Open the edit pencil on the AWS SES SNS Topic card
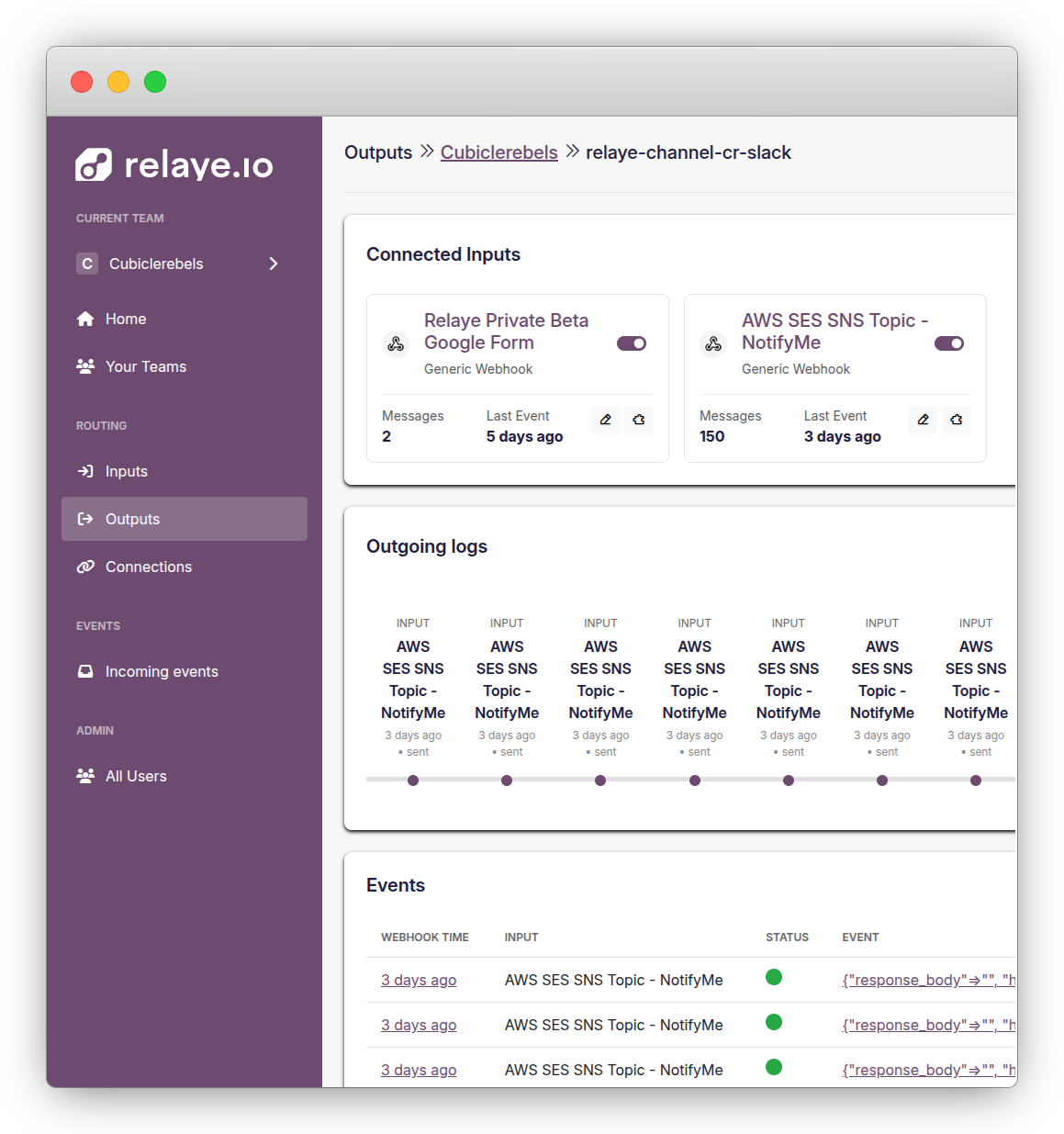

...

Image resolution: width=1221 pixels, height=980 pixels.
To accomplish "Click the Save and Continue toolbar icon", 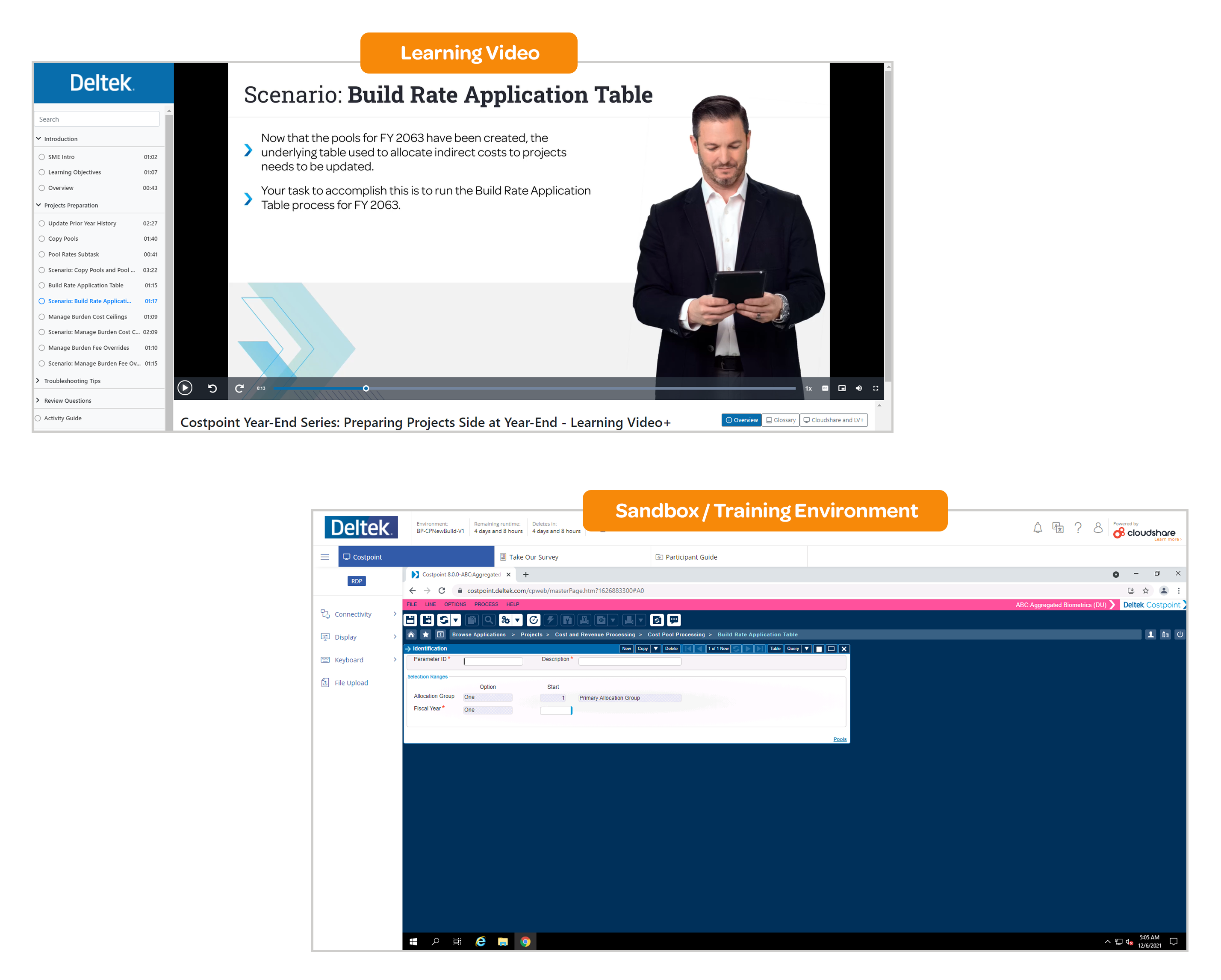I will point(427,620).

==

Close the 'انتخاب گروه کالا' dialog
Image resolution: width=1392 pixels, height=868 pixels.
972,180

■ **TASK INSTRUCTIONS**: Show every line in the rows above that contains the string "resolution", matching case exactly.

■ **TASK RESULT**:
Image resolution: width=1221 pixels, height=980 pixels.
Image resolution: width=1392 pixels, height=868 pixels.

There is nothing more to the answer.